- SHORT PROBLEM 1: In the syndication notes, at what path is the statistics dashboard located?
- SHORT PROBLEM 2: List every metric that the syndication notes say the statistics dashboard tracks.
- SHORT PROBLEM 3: Reproduce the syndication notes word for word between "### 5. Statistics" and "distribution (via IP)", inclusive.

Where checksum is based on:
- Latest note timestamp
- Total note count
- Site configuration

### 5. Statistics Dashboard

**Purpose**: Track syndication performance and usage

**Metrics Tracked**:
- Feed requests by format
- Cache hit rates
- Generation times
- Client user agents
- Geographic distribution (via IP)

**Dashboard Location**: `/admin/syndication`

### 6. OPML Export

**Purpose**: Allow users to share their feed collection

**Implementation**:
- Generate OPML 2.0 document
- Include all available feed formats
- Add metadata (title, owner, date)

## Performance Considerations

### Memory Management

**Streaming Generation**:
- Generate feeds in chunks
- Yield results incrementally
- Avoid loading all notes at once
- Use generators throughout

**Cache Sizing**:
- Monitor memory usage
- Implement cache eviction
- Configurable cache limits

### Database Optimization

**Query Optimization**:
- Index on published status
- Index on created_at for ordering
- Limit fetched columns
- Use prepared statements

**Connection Pooling**:
- Reuse database connections
- Monitor pool usage
- Track connection wait times

### HTTP Optimization

**Compression**:
- gzip for text formats (RSS, ATOM)

- INFORMATION SUPPLIED:
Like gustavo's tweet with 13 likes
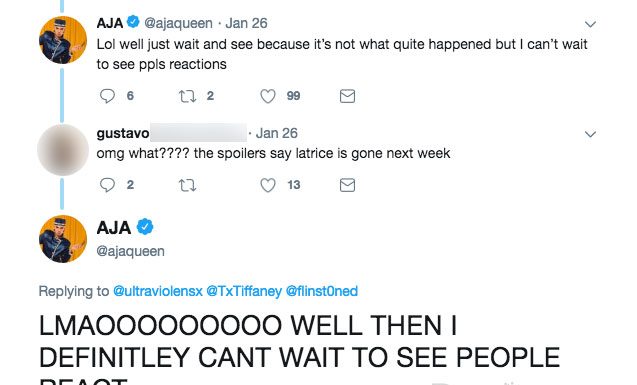Screen dimensions: 637x385 pyautogui.click(x=268, y=185)
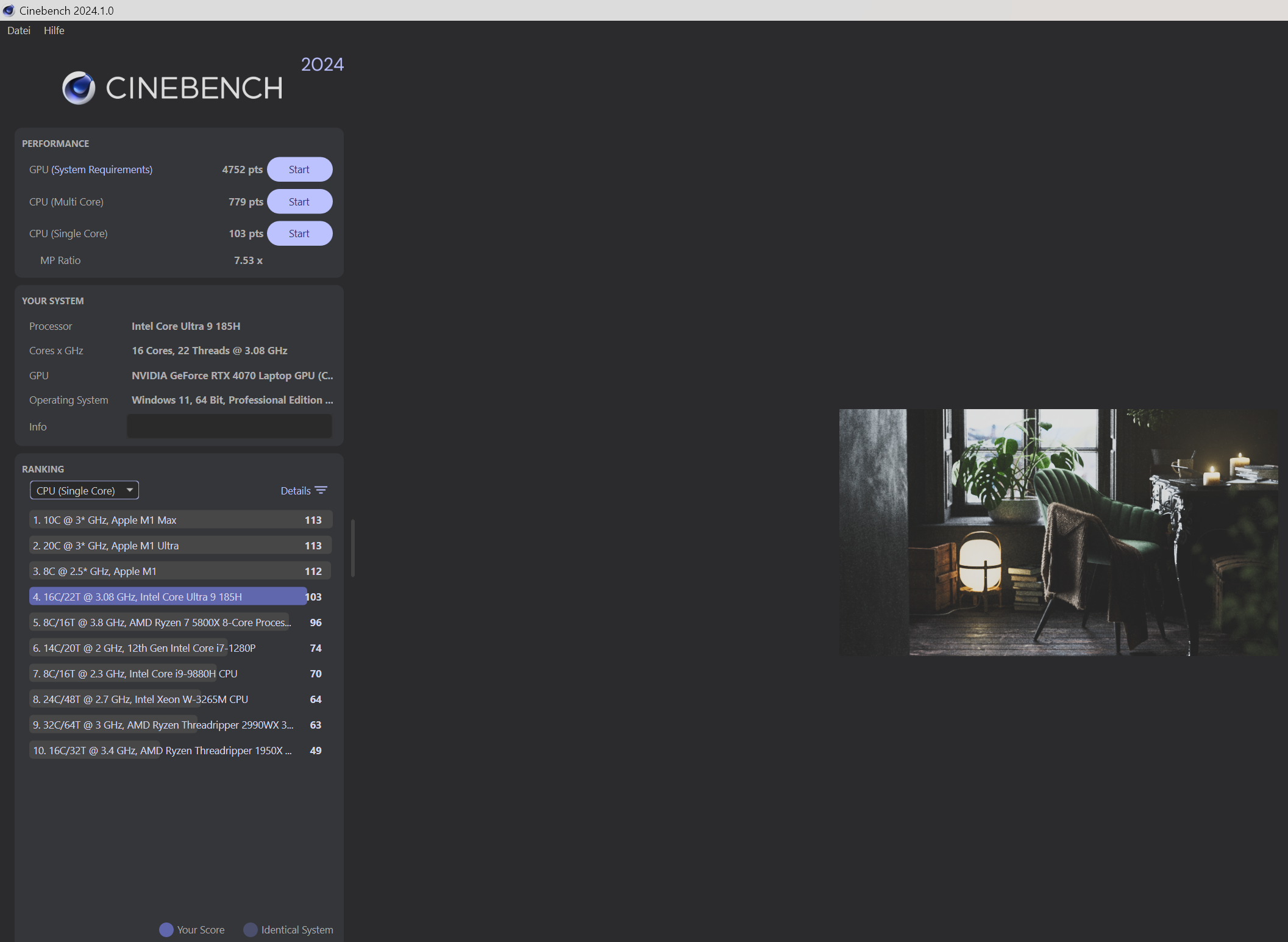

- TASK OUTPUT 1: `/admin/syndication`

- TASK OUTPUT 2:
- Feed requests by format
- Cache hit rates
- Generation times
- Client user agents
- Geographic distribution (via IP)

- TASK OUTPUT 3:
### 5. Statistics Dashboard

**Purpose**: Track syndication performance and usage

**Metrics Tracked**:
- Feed requests by format
- Cache hit rates
- Generation times
- Client user agents
- Geographic distribution (via IP)